Cast, forged, or fabricated
Valve Bonnet
mounted on top of valve body and completes pressure casing - usually the valve stem passes through it (gate, globe, stop check, diaphragm valves).
May contain stuffing box for valve packing to prevent fluid from leaking out
Styles:
Screwed in Bonnet - can be difficult to disassemble
Screwed union bonnet - for valves that need frequent service
Bolted bonnet - most common on larger high pressure vessels. Usually found on larger valves that need frequent service.
U Bolted version is a variation where the liquid flowing through the valves cause constant problems
Welded lip seal bonnet
Pressure seal bonnet
Valve Disc
controls flow through valve body, when closed - it is considered part of the pressure casing as it is subject to the same line pressure as the valve body and bonnet.
Terms:
Rectangular Port: area of the rectangular port can be equal to 100% of standard pipe, or can be restricted
100% area or full port: area through valve is equal to or greater than standard pipe
standard opening: area through valve is less than the standard pipe area
round port: full round opening of same size as standard pipe
diamond port: diamond shaped port, less than standard pipe area
non-lubricated plug valves: tapered plug, mechanism plug unseats before turned to reduce operating torque required, or rubber sleeve with low friction.
perform function while in contact with fluid
Valve Seats
valves may have more than 1
Globe and check : single seat thats seals to disc
Gate : 2 seating surfaces, upstream and downstream.
Ball : may have more than 1 depending on port configuration
Lubricated: small ports in tapered plug allow sealant to pour in.
Lined plug: polymer lining modeled to form seating surfacee
Butterfly: 2 options
elastometer lined bore
Offset disc from axis of rotation to use line pressure (eccentric disc)
Valve Stems:
passes through and plugs bonnet opening
Check valves do not have these.
Not pressure retaining, part of valve top works
Connecting component between actuator and valve disc
Mechanism that causes calve to move in a valve is referred to as the operator.
Styles:
rising stem with outside screw and yoke.
non rising hand wheel; screw mechanism (operator)
Threads are above the valve packing
Threads of stem never exposed to process fluid
Valve stem travels in linear motion without rotation- reduces torsion in valve packing
Disc face designed for backseating, used to ensure valve is fully open. Once fully open, the valve is turned back in so the backseat is nit engaged. This allows packing to do it’s job. If packing is leaking, backseat it and it may help stop the leaking until repairs can be made. → backseating is only a temporary measure and not meant to replace the function of packing.
Meets ASME and API sections that indicate a valve must clearly indicate full open or full closed.
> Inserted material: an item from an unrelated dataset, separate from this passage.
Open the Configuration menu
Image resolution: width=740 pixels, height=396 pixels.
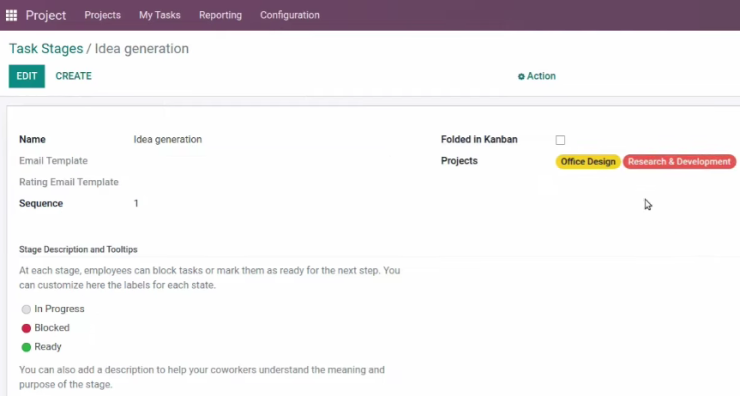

Can also have plastic indicators.
Stem protectors may be needed to prevent dirt on threads
Rising stem with rising hand wheel
Stem rotates as hand wheel is turned causing it to rise or drop
Threaded stem portion is in contact with process fluid
Non rising stem with inside screw
valve stem rotates with hand wheel but has no linear travel
Threads are under the packing
Threaded portion is exposed to process fluid, so can only be used with specific fluids
Disc is drilled through, the threads raise or drop the disk via those threads.
Inside screw rising stem globe valve
handle and stem both rise,
threads exposed to process fluid
Stuffing box milled or formed into top of bonnet ti seal against stem leakage.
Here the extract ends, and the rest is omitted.